Build Your Soup Base
- Add the diced potato, carrot, parsnip, and celery to the pot. Stir to combine and cook for about 5 minutes, allowing the vegetables to soften slightly. This step enhances their natural sweetness and flavor.
Add Tomatoes and Herbs
- Pour in the chopped tomatoes and tomato paste. Stir well to coat the vegetables. Sprinkle in the oregano, basil, thyme, sweet paprika, and add the bay leaf. Season with salt and pepper to taste. Let the mixture cook for 3-4 minutes to meld the flavors.

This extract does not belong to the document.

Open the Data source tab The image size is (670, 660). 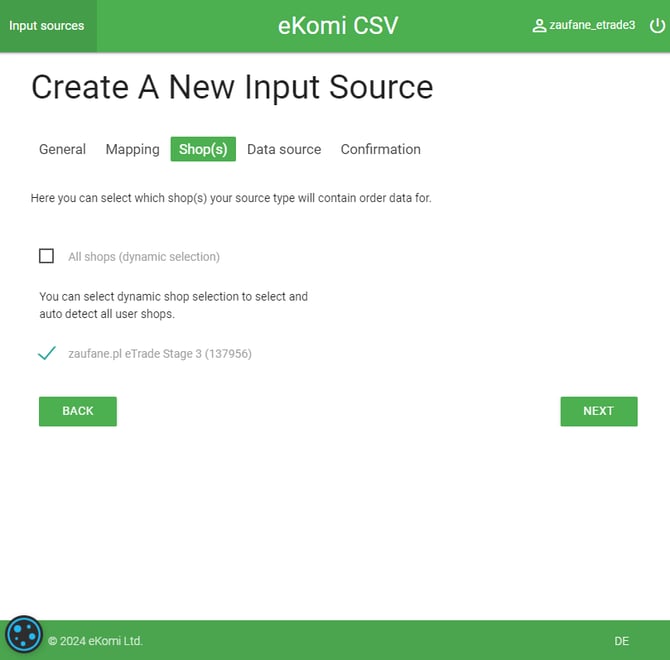[284, 149]
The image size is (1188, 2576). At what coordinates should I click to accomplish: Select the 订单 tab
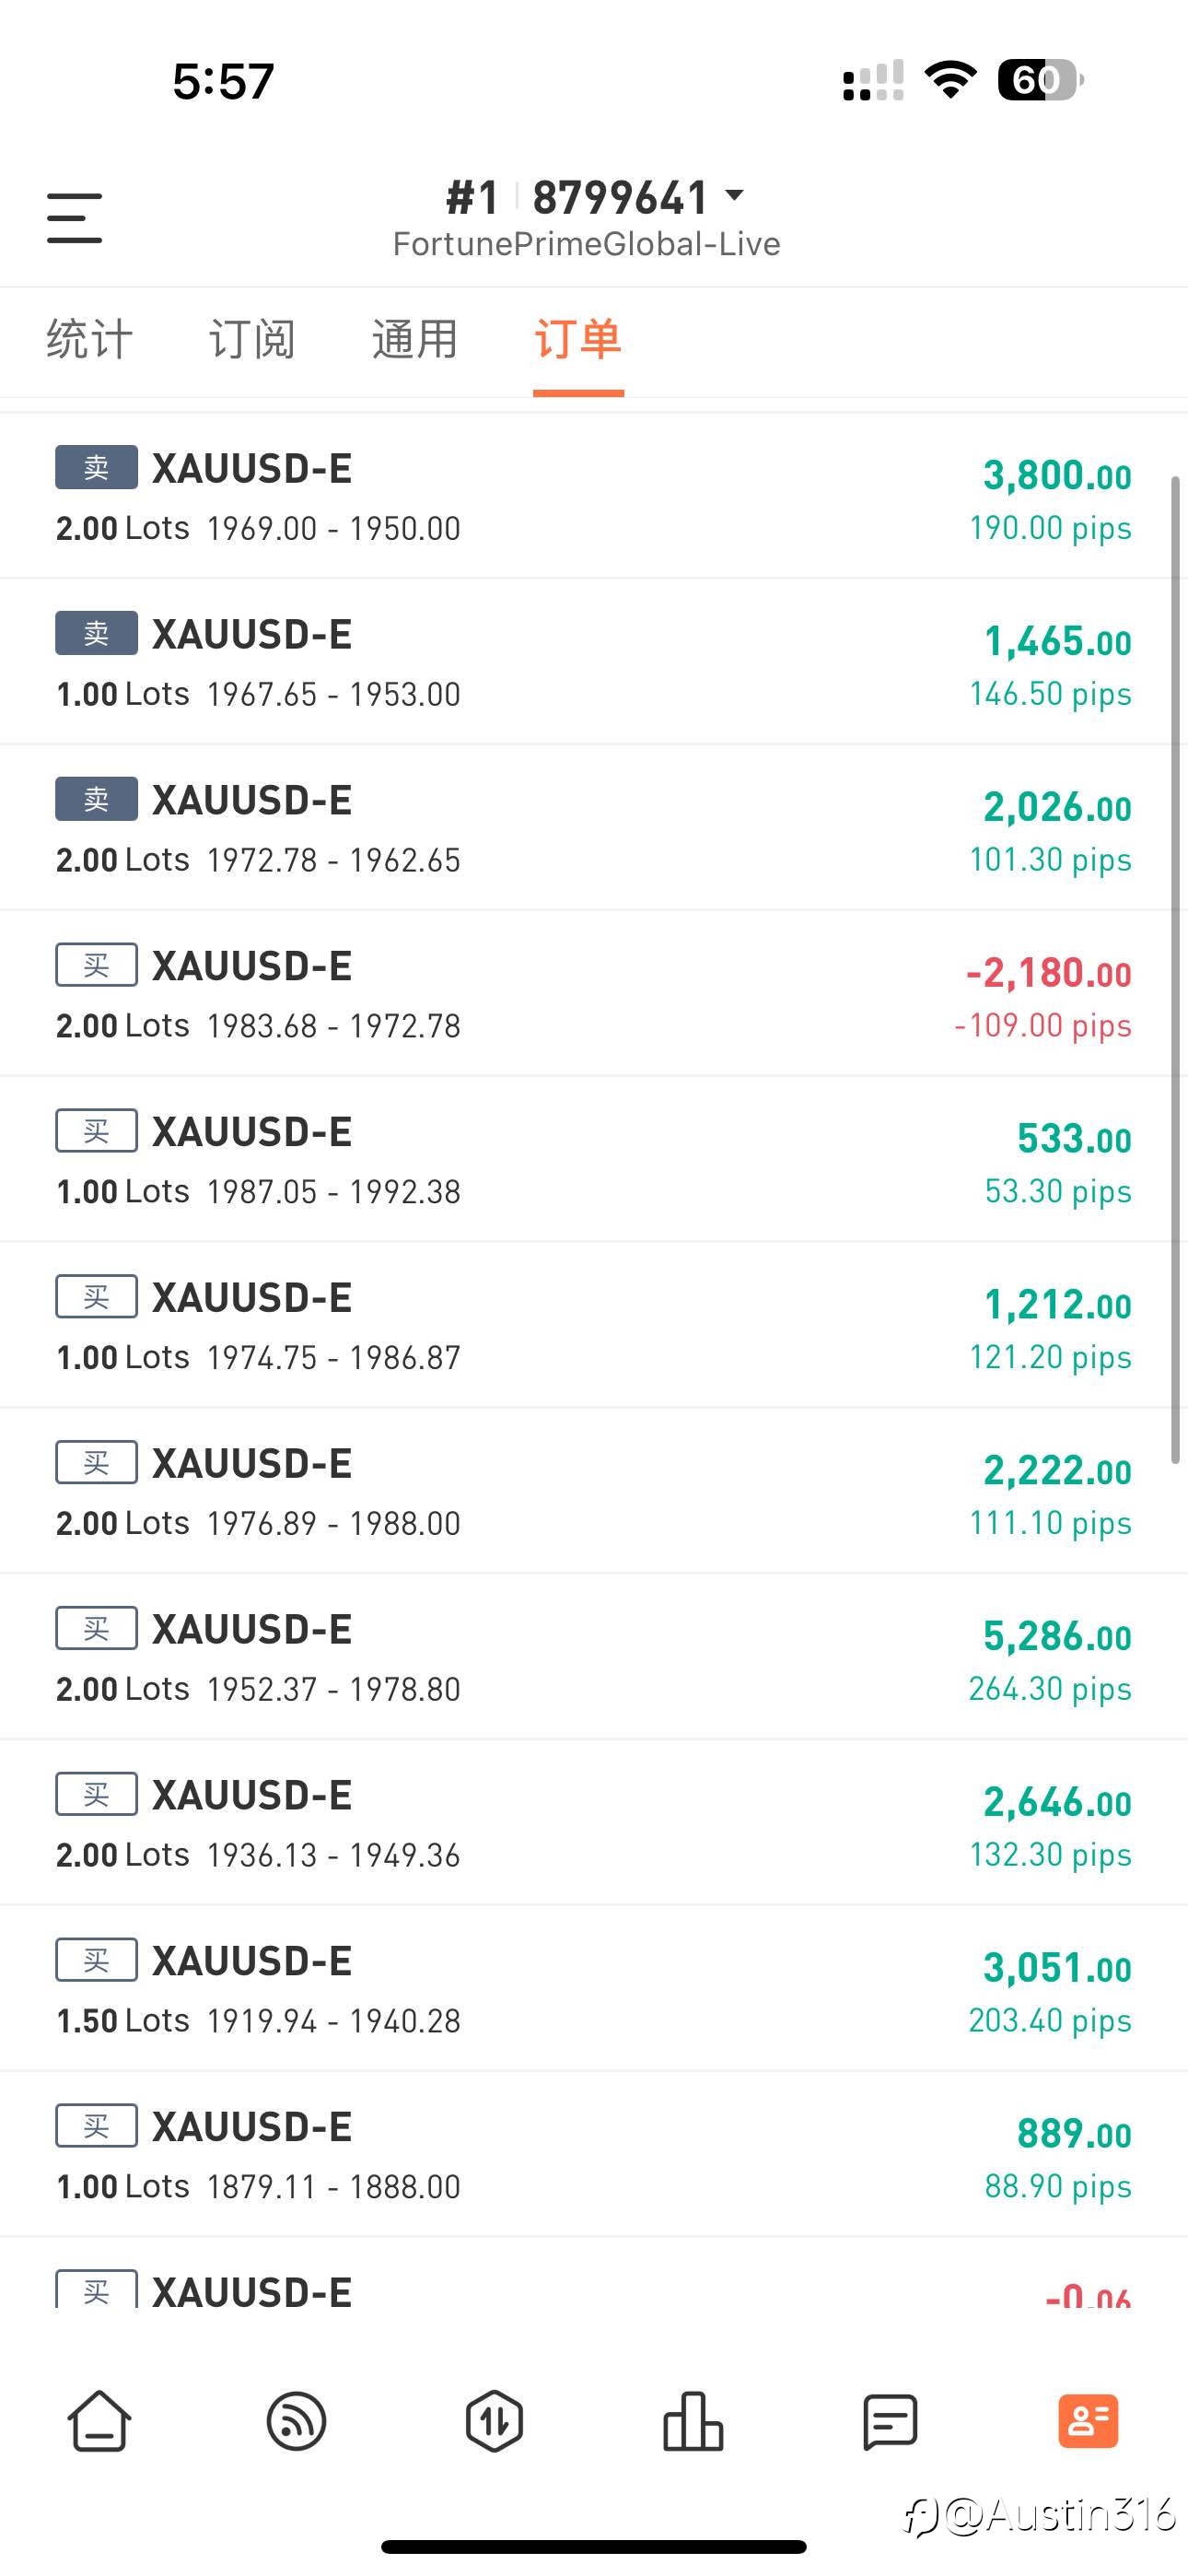[x=578, y=339]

Pour in the Broth and Beans
- Pour 6 cups of vegetable broth into the pot and bring everything to a boil. Once boiling, reduce the heat to a simmer. Add the cooked chickpeas and red kidney beans (or your preferred beans). Cover and let simmer for about 20 minutes, allowing the flavors to deepen and the vegetables to become tender.
Cook the Pasta
- Add 1 cup of small shells pasta directly into the simmering soup. Stir occasionally to prevent sticking. Cook for an additional 8-10 minutes or until the pasta is al dente. Adjust the seasoning with salt and pepper as needed.
Final Touches
- Remove the bay leaf. Stir in freshly chopped parsley for a burst of color and fresh flavor. Serve your Vegan Minestrone Soup hot, paired with crusty bread or a simple salad for a complete meal.
Equipment
- Large soup pot or Dutch oven
- Chef’s knife
- Cutting Board
- Wooden spoon or heatproof spatula
- Measuring Cups and Spoons
- Colander
- Ladle
Notes
- Add kale or spinach in the last 5 minutes for extra greens and nutrients.
- Cook pasta separately if planning to freeze the soup to prevent mushiness.
- Use canned chickpeas for faster preparation but rinse well before adding.
- Simmer uncovered if the soup is too watery to concentrate flavors.
- Swap herbs like rosemary or sage for a different aromatic twist.